What is required :: What lines below include the word "Navigating"? Copy each one.

** Opening Input material block **

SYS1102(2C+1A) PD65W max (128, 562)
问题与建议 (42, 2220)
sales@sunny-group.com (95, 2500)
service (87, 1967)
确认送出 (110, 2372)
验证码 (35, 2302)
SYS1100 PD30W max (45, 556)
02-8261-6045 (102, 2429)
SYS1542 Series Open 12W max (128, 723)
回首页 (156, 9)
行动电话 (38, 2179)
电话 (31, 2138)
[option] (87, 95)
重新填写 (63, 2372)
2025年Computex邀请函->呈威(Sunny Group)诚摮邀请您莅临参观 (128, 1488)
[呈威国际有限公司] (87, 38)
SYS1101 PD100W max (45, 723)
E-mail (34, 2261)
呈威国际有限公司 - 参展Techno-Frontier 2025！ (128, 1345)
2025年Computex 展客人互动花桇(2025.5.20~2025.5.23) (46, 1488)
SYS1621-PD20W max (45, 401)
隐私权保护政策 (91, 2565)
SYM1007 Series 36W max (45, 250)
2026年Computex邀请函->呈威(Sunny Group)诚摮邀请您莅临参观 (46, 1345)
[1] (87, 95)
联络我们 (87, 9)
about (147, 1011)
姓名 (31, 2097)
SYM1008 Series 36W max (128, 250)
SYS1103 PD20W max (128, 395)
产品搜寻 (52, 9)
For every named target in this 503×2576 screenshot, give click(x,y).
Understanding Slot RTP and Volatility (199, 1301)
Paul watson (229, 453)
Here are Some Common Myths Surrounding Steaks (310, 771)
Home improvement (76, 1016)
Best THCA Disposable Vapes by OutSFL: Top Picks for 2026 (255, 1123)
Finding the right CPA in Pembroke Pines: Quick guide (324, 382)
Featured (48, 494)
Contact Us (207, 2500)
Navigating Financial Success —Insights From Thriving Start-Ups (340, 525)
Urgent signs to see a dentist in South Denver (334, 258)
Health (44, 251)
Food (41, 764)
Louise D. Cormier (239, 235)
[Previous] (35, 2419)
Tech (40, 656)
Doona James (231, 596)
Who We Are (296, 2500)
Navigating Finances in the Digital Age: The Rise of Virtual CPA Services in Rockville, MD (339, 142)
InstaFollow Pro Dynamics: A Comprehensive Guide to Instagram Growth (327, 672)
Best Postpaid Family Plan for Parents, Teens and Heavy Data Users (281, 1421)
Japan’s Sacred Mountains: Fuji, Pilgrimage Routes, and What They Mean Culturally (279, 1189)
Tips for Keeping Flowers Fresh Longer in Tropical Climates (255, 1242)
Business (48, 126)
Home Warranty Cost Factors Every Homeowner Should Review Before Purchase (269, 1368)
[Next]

** Closing Input material block **

Solution for this problem ::
Navigating Financial Success —Insights From Thriving Start-Ups (340, 525)
Navigating Finances in the Digital Age: The Rise of Virtual CPA Services in Rockville, MD (339, 142)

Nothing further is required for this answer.